Selected extract

● ● ● ● ●

Chock full o’Nuts

I had a good week. But enough about me. I want to talk about you. You of the FinTwits ilk.

I know it’s impolitic to pigeonhole people but I’m starting to see some clusters of Financial Twitter personality types that tempt me reach for the hemlock. So, in no particular order, here is what I have so far:

@SuperAlphaShvantz

This group comes with handles that imply an unusually sized trading meat stick endowment. It’s a special club with names like @MonsterAlphahedge, @BetaPlayah, etc. We’re informed they’ve already made every mistakes a trader could make. With those lessons learned, they are now immune to both significant losses – also gravity. And for a fee you too can become a billionaire. But if it doesn’t work out, well, you’re on your own. A strict no refund policy is observed.

@MrGravitas

I imagine, in real life, that if you compare these people to boiled turnips the turnips would be more fun. It’s not that they don’t occasionally have any useful market insights but mostly they spend their time picking the fly shit out of the data pepper. Every obscure and esoteric data set they present comes with a tone so serious that, if you don’t pay attention, the market might harvest your genitals.

● ● ● ● ●

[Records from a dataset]
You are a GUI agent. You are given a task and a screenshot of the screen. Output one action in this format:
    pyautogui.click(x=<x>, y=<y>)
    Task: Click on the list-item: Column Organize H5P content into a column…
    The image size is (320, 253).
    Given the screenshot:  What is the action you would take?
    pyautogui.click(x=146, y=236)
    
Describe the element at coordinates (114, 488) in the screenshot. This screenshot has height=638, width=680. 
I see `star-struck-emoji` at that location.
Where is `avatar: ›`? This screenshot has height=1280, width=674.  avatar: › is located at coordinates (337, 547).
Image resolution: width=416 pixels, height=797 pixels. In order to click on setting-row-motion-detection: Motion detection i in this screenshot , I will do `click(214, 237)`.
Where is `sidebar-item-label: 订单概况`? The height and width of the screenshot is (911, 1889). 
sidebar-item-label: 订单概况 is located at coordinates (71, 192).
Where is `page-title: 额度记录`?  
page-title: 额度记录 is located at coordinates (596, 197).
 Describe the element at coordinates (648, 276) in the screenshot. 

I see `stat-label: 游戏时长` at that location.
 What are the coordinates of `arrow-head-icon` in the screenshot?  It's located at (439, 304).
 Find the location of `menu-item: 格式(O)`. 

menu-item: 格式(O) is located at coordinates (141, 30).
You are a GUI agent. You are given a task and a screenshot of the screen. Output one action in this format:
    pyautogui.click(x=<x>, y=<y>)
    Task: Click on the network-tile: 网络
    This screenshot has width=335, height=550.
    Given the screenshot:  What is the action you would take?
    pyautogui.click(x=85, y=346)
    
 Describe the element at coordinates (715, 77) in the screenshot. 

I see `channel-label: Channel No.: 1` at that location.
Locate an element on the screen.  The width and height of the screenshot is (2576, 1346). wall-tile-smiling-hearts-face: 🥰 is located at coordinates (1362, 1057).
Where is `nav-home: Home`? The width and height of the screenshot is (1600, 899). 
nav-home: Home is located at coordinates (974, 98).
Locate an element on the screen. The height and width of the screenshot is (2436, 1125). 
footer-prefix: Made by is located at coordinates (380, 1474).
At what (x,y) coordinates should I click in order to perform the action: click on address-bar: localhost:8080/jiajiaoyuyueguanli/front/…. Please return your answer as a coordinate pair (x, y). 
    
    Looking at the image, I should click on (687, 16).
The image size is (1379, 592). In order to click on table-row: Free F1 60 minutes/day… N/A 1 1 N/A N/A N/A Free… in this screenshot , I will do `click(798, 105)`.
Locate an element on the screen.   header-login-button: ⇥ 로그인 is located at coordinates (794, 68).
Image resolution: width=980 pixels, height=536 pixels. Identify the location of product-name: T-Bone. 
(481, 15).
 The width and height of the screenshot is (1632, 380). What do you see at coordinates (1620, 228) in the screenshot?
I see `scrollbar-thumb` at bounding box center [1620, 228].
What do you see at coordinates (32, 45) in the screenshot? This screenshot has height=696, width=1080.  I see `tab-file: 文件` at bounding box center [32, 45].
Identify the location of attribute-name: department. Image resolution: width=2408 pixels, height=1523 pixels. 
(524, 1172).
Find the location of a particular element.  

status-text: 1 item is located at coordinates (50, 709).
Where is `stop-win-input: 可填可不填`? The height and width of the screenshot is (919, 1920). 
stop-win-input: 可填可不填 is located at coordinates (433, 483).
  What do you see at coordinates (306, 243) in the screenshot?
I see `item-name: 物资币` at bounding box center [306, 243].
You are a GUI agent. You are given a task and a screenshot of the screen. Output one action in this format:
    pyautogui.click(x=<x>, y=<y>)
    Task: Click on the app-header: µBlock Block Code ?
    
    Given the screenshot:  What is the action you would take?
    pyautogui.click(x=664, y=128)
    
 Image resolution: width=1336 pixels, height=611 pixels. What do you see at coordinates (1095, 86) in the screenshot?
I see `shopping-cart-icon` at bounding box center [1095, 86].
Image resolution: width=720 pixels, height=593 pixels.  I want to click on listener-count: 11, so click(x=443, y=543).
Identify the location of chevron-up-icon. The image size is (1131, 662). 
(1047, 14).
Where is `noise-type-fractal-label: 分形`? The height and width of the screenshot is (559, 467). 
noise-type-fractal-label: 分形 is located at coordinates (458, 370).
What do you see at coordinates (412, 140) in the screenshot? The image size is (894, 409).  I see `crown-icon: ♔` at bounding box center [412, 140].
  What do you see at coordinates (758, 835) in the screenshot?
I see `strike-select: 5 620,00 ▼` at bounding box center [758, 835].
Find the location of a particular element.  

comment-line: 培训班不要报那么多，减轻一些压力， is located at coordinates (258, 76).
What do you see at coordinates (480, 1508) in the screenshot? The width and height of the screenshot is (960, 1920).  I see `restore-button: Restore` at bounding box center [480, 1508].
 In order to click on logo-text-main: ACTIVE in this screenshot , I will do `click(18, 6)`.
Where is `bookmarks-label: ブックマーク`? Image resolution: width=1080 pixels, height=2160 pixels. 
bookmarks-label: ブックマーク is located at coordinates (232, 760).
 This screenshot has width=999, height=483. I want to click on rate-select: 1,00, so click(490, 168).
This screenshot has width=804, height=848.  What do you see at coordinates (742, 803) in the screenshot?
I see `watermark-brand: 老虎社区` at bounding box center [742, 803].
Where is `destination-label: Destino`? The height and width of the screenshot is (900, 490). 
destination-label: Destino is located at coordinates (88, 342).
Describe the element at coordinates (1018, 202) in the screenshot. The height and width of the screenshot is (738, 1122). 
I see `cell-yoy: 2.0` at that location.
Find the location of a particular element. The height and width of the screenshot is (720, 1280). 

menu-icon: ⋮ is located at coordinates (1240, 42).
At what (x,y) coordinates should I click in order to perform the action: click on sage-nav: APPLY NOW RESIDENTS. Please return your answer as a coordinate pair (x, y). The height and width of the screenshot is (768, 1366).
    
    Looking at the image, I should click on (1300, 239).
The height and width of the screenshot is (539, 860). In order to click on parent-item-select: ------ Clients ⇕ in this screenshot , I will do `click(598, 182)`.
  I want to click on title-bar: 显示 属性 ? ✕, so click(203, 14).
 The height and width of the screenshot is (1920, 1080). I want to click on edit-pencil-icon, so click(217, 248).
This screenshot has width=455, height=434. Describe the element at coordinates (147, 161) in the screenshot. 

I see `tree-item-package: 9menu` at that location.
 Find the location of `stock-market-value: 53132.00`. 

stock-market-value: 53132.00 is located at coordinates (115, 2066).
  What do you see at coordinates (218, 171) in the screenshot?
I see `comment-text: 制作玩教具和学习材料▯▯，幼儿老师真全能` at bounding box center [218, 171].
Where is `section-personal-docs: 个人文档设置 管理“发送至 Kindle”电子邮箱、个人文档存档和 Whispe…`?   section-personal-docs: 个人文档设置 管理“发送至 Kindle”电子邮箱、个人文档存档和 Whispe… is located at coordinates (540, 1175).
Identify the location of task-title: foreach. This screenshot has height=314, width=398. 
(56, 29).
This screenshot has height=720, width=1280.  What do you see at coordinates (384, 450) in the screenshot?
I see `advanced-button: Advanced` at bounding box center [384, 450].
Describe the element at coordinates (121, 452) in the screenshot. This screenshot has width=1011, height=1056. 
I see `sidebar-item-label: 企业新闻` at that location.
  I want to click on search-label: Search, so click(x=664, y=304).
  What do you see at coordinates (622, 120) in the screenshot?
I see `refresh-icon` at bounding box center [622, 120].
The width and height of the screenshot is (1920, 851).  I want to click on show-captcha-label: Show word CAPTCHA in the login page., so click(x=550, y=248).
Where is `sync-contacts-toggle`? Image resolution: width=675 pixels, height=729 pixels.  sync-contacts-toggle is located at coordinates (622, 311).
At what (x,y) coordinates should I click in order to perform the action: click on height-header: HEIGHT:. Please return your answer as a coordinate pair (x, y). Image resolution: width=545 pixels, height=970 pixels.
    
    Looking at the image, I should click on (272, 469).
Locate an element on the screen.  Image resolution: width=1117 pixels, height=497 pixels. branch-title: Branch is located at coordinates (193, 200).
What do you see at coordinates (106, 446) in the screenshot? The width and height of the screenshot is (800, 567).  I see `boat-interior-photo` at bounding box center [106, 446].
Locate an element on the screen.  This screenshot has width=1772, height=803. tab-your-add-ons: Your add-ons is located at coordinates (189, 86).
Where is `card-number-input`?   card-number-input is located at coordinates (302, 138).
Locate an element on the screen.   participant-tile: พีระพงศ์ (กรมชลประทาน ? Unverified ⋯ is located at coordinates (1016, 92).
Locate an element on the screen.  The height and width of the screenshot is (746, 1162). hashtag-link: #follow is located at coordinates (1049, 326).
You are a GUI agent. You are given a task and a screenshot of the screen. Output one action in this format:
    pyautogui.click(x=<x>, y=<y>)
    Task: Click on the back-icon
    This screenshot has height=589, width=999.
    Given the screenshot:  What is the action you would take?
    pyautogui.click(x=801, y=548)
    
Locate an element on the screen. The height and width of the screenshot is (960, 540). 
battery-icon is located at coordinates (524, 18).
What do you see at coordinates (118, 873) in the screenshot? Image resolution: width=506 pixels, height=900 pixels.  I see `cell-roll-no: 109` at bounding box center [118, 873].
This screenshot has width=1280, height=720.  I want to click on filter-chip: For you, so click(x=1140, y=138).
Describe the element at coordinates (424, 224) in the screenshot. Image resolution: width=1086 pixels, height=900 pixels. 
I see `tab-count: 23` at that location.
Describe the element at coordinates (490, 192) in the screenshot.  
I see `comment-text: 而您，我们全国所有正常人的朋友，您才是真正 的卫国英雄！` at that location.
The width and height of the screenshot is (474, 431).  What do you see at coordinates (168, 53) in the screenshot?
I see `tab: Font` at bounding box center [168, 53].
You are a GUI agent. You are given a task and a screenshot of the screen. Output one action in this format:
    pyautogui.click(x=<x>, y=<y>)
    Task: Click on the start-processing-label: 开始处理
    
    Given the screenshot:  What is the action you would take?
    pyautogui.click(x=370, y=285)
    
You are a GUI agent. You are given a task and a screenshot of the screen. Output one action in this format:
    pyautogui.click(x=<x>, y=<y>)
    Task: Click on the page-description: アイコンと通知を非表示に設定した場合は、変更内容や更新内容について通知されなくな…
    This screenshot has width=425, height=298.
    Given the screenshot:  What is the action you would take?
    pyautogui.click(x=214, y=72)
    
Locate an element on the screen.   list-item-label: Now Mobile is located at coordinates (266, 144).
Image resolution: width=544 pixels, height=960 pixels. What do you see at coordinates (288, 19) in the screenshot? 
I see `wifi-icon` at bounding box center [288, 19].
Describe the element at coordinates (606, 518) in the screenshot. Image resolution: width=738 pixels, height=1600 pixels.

● ● ● ● ●

Brief 1
In the post about Financial Twitter personality types, what refund policy does the @SuperAlphaShvantz group observe?
Brief 2
Pick up the post about Financial Twitter personality types after its last sentence and carry it forward.
These rows were taken from a separate source.

Written answer 1
A strict no refund policy.

Written answer 2
@BullshitPlunger

This is a special group of genius that calls bullshit on every market prediction from every living market legend. The binary response is either A) they’re wrong or B) they’re made in bad faith to move the market. Everyone is suspect. There are no good faith arguments.

@MoodAffiliate

If confirmation bias could make you rich these types would rule the friggin’ world. It would be one thing if they ever laid out their own case but these guys simply find a narrative that supports their position and then try to beat you to death with it. If that’s not bad enough, the shear volume of bias confirming re-tweets shows up in your stream like the effluent in a broken public bus station toilet.

Be it far from me to curate anyone’s follow list. Personally, I’m working on reducing my Twitter consumption. I have found that both my mood and my productivity are much better off by ignoring most of it. Few people have a similar investing discipline as mine and the short-term traders do little but interject emotion into attitude.

I suppose the mountain of “if A happens then B – but we won’t know for a few days” tweets are good for people who can hop in and out of the market. I can’t do that with my clients’ accounts. I have many position (probably too many) to let the proclivities of a few days market action disrupt my theses for each holding.

So, I’ve come to the conclusion that too much Twitter is the psychological equivalent of intentionally laying down in a swarm of biting chiggers. It’s not enough to kill you but more than enough to distract you from making rational decisions.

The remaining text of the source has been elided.